There came another of the breaks, and Michael got up to pour a drink from the decanter on the desk.
Luisa’s diary lay on the desk, the lamp casting a pool of soft light over its pages. The room was warm and the house was silent and unthreatening. Michael was even starting to feel a bit sleepy. But he would prefer not to actually fall asleep, and Luisa’s diary might help to keep him awake. He had no idea what he would do if he heard footsteps beyond this room, or if the door from the hall was slowly pushed open.
He reached for the diary again, seeing that the next entry was in slightly different ink, and that it appeared to have been made some considerable time after the previous one.
I see I ended my last entry with a reference to Fosse House’s darknesses. They were here before I was born, of course, so I grew up with them. I accepted them without thinking about them, as I accepted the other things that made up my life – the draughty rooms of the house, the exercises I was set by my governess, the sewing tasks allotted by Mother, Father’s fussiness about keeping doors locked and windows secured after nightfall. The vast wastelands of silence when my mother and father went away.
They returned from Liège and Holzminden two weeks ago, because, so they said, they did not want to miss my fifteenth birthday. We had a small lunch party for the occasion; some of the ladies from church attended, along with the vicar and his family and the curate. The ladies argued about the flower rota at St Augustine’s; the vicar and my father discussed Horace throughout all three courses to the exclusion of the rest of the guests, the vicar’s wife and two daughters enjoyed their usual Poor-Luisa-no-friends-no-life session, and the curate upset most of a bottle of Father’s wine over the tablecloth. Mother says the tablecloth is ruined, even though she soaked it in cold water and salt, damask never washes well, and it is enough to send a person straight into the arms of Rome.
But it was a small, welcome event, even with a little laughter when the vicar emerged from Horace for long enough to make a mild joke, and to wish me many happy returns of the day. Life resumed its ordinary pace after that.
Fifteen
It is November – when I look back I think it has always been November in this house, as if it might be trapped inside some kind of grey, hopeless Autumn of its own. And it’s evening. The house should be silent at this hour – as much as it ever is silent – but it is not. It is filled with the whisperings and soft footfalls that I have heard ever since I can remember. Mother often complains about them. Bad plumbing, she says. Ill-fitting windows, or the wind blowing through chinks in the roof. An army of carpenters and builders would never cure the problems, and how a person is expected to sleep at nights in such a ramshackle, ill-kept house is beyond her comprehension.
This afternoon, with a dull light creeping across the fens, I was in the little sitting-room, finishing some sewing. Presently, Mother would come in, as she always did at that time of the evening, and say please to tidy away my work and help lay the table for supper. She would wonder whether Father would join us in the dining room, or whether he would want a tray in the library, and grumble yet again about him being eccentric, and say that eccentricity was all very well in its place, but it made a great deal of extra work in a house. Then she would say she should have married her cousin Charles.

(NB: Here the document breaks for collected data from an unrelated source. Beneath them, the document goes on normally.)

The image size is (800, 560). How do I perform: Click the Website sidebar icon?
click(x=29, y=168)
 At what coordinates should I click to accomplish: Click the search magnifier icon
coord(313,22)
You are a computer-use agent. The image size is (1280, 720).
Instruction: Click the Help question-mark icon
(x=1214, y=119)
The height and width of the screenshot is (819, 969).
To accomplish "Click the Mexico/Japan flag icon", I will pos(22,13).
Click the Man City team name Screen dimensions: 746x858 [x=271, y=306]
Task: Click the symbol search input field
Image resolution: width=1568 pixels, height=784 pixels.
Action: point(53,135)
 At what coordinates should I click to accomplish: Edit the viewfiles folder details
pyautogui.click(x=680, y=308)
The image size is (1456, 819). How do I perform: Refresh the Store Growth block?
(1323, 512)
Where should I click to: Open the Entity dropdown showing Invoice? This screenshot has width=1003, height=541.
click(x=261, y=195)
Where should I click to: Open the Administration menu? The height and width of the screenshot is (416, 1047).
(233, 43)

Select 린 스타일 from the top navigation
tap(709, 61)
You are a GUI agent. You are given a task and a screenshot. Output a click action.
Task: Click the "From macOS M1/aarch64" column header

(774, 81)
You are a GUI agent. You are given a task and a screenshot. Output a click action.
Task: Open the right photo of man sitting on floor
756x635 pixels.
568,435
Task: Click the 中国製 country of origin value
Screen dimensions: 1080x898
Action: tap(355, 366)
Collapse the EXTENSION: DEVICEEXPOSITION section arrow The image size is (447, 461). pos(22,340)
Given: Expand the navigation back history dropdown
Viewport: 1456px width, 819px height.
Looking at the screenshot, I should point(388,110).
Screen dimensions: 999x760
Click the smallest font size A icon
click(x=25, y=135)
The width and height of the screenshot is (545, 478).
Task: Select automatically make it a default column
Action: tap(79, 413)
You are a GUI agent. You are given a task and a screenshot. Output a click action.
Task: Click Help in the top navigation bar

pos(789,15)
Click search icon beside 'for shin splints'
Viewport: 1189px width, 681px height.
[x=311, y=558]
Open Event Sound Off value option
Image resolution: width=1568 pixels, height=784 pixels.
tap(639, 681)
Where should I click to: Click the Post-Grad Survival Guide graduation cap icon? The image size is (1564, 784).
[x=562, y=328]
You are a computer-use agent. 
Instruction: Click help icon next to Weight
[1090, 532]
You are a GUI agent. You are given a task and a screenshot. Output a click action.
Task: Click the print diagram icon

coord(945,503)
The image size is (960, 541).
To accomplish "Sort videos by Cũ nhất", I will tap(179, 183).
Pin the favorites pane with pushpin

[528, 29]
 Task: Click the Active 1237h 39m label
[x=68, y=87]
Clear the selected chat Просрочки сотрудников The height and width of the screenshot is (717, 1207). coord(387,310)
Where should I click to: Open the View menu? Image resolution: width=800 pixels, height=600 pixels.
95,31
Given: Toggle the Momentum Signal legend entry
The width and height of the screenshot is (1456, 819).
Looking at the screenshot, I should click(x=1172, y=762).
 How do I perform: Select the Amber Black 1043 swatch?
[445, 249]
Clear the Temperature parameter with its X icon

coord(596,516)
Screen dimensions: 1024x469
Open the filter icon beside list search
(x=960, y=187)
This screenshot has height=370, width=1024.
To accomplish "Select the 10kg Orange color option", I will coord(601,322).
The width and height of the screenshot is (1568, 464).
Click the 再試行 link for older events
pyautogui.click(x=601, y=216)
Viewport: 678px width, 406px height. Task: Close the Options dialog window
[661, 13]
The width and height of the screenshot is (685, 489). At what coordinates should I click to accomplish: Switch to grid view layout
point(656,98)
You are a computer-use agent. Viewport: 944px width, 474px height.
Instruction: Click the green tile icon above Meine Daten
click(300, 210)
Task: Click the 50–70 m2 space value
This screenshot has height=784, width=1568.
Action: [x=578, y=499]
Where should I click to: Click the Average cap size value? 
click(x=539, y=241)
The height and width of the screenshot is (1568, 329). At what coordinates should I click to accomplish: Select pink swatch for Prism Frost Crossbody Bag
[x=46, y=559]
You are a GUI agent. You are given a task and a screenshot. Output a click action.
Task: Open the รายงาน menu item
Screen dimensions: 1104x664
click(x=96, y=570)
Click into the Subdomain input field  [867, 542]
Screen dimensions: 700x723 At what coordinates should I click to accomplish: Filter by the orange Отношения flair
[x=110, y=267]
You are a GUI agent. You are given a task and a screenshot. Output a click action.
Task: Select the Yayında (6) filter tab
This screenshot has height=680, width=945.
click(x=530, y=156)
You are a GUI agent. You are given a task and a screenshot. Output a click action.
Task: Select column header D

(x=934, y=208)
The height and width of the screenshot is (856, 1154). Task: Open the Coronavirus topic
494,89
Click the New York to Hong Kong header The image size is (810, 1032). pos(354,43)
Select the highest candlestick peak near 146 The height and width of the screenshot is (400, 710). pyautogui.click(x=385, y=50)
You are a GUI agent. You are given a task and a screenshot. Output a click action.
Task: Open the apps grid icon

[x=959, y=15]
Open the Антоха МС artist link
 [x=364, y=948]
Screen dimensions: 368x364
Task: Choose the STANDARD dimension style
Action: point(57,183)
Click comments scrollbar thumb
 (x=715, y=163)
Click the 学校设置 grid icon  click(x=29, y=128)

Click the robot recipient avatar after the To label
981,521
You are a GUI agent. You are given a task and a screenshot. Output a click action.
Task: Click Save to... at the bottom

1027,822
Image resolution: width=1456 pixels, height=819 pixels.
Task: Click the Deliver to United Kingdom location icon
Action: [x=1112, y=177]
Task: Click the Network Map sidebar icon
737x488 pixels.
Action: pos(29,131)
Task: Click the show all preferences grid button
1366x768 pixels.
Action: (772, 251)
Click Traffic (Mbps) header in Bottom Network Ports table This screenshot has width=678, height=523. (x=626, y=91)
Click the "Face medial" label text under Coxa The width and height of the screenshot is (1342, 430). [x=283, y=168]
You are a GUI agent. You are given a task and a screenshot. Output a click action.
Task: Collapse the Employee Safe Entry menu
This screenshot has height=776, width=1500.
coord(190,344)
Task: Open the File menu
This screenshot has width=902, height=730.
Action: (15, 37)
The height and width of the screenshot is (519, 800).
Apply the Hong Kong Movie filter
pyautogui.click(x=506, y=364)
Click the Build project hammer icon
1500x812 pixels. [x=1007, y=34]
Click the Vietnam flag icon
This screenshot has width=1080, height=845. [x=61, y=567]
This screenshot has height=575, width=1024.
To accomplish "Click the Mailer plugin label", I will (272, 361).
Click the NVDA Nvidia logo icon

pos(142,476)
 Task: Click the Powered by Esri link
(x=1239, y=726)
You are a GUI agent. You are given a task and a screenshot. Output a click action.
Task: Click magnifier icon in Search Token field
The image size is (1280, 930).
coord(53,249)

I was pretending that just this once she would say something different. ‘A young man has called for you, Luisa,’ she might say. Or, ‘I have invited neighbours for supper tonight, so put on a nice frock and brush your hair.’ Deep down I knew it would never happen, but I liked to imagine it.
But when the door opened it was not Mother, it was Father, and he was carrying the sketch he brought from Liège together with a sheaf of papers covered in his handwriting.
‘I’m glad you’re in here, Luisa,’ he said. ‘I need your help with a little project.’
This was instantly interesting because Father never asked anyone for help, or, if he did, it was never me.
‘It’s about my cousin,’ he said.
‘Stephen? The one in the war camp? In the sketch?’
He was pleased I had remembered. ‘Yes,’ he said. ‘I don’t know if he really is in the sketch, but I’d like to think he is.’ He sat down, and I saw that he was holding the sketch in the way he had when he first showed it to me – smoothing his hands over and over the glass. Once he lifted it and pressed it against his chest, and once – this was quite disturbing – he raised it and laid his cheek against it.
Then he set it down and said, ‘I’ve had some papers sent to me by the curator of the museum in Liège – the place where I found the sketch. There are a couple of letters written by a German officer. My German isn’t as good as it might be, but I did study it briefly, you know, and I think I’ve got the sense of what the man wrote. And there are several articles written by a Russian journalist – I can’t read Russian, but some are written in French and those I can read. I expect I can find a Russian translator for the others. They both knew Stephen – the German, and the Russian journalist. It’s a real find, Luisa.’
‘What do they say?’
‘That Stephen came home. He escaped from the prisoner of war camp at Holzminden and somehow he got back to England. He came here to this house.’ He sat back, for once glowing with achievement, waiting for me to say something.
‘How did he escape?’
‘I don’t know, and it doesn’t matter,’ he said impatiently, and got up and went to the window to try the latch, as if reassuring himself it was fastened. He often did this, but until now I had never seen it as anything other than what Mother called his finickiness.